*DIRECTION 1:*
In the listing, switch "Mailing lists" to "Email lists" and write the lines out again, starting with the line with "pages (88, 731)" and going on through the line with "here (676, 617)", with everything else left as it is.

*PAGE:*
╭──

The Budget includes an increase of more than $16 million to improve signal detection of foodborne illness and strengthen the FDA’s response to human and animal food contamination. This will allow the FDA to identify and trace outbreaks of illness to their source and remove contaminated food from the marketplace as quickly as possible to reduce risk to consumers. We also need to make sure that consumers are quickly informed when risks are identified, and that the FDA takes swift action to reduce exposure to food that could threaten peoples’ health. To further support these efforts, we’re also implementing recent recommendations from the Office of the Inspector General for strengthening the FDA’s food recall process.

As part of our ongoing implementation efforts related to the Food Safety and Modernization Act (FSMA), the FDA also proposes allocating additional funds to provide preventive controls inspections and produce safety inspections through the state cooperative agreement programs. To advance these goals, the budget also includes an increase of nearly $16 million to support state cooperative agreements to increase preventive controls inspections and human food produce safety inspections. Our efforts will help ensure that manufacturing and processing facilities can efficiently comply with the new FSMA requirements.

Innovations in plant and animal biotechnology offer tremendous opportunities for advancing public health. Promising new technologies have the potential to improve human and animal health, animal well-being, food productivity and food security. The FDA will continue to facilitate the safe development of these emerging technologies by investing in continued enhancements to our review capabilities for biotechnology products and other novel products, assessing these products in a risk-based manner to provide predictable commercialization pathways that can foster product innovation and market access in a safe and timely way, and improve consumer nutrition. We’re also investing in premarket safety reviews of animal food ingredients to improve review times and eliminate unnecessary burdens to industry. The Budget invests $36 million above FY 2019 to provide the FDA additional capacity to review human food and animal feed ingredients. This initiative includes a proposed user fee for Innovative Food Products, which the FDA will develop in collaboration with industry and other stakeholders.

For the U.S. Department of Agriculture, the budget proposes discretionary funding of $1.045 billion. A total of $927 million dollars has been requested specifically for federal food safety and inspection.

FSIS continually searches for ways to improve its processes through ongoing management reforms and modernization efforts. These efforts will allow FSIS to maintain food safety oversight and reduce operating expenses while allowing FSIS to continue to meet its mandate to protect public health.

The budget proposal still needs to make it through Congress before it can be enacted.

╰──

*DIRECTION 2:*
Sum up the food safety budget text in two sentences.

[Records taken from a collection]
╭──

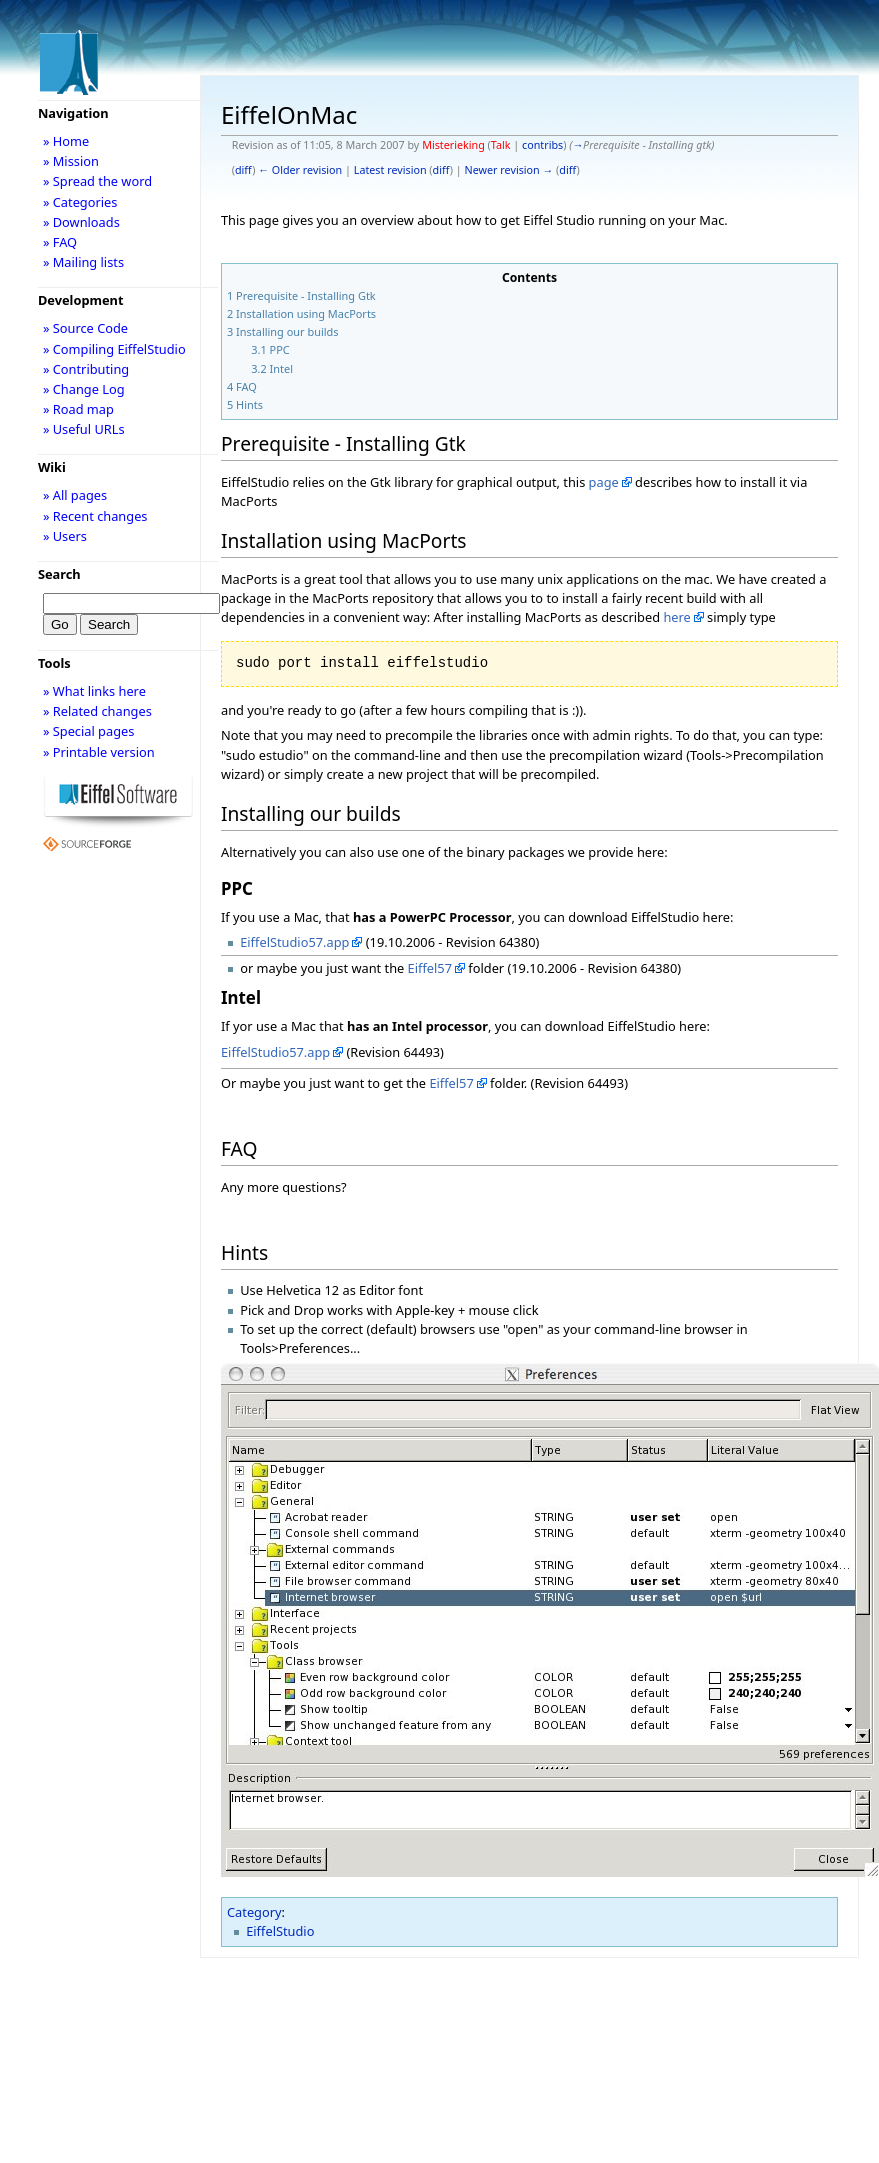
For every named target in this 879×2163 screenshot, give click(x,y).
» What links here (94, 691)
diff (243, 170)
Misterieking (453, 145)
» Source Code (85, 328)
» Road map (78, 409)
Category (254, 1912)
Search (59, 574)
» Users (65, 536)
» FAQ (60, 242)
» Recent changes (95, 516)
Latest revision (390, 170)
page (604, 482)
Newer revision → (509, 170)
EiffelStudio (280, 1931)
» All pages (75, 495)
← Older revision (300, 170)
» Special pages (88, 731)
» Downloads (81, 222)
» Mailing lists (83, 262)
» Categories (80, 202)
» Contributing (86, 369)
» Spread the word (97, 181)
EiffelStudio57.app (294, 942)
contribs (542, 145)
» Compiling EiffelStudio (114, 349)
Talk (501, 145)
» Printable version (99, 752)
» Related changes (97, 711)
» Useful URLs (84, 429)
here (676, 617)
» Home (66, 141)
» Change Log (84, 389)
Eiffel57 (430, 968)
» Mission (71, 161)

╰──

*WRITTEN ANSWER 1:*
» Special pages (88, 731)
» Downloads (81, 222)
» Email lists (83, 262)
» Categories (80, 202)
» Contributing (86, 369)
» Spread the word (97, 181)
EiffelStudio57.app (294, 942)
contribs (542, 145)
» Compiling EiffelStudio (114, 349)
Talk (501, 145)
» Printable version (99, 752)
» Related changes (97, 711)
» Useful URLs (84, 429)
here (676, 617)

*WRITTEN ANSWER 2:*
The budget gives the FDA more than $16 million to detect and respond to foodborne illness and food contamination, nearly $16 million for state cooperative agreements that increase FSMA preventive controls and produce safety inspections, and $36 million above FY 2019 to review human food and animal feed ingredients. For the U.S. Department of Agriculture, it proposes $1.045 billion in discretionary funding, including $927 million for federal food safety and inspection, though the proposal still has to make it through Congress.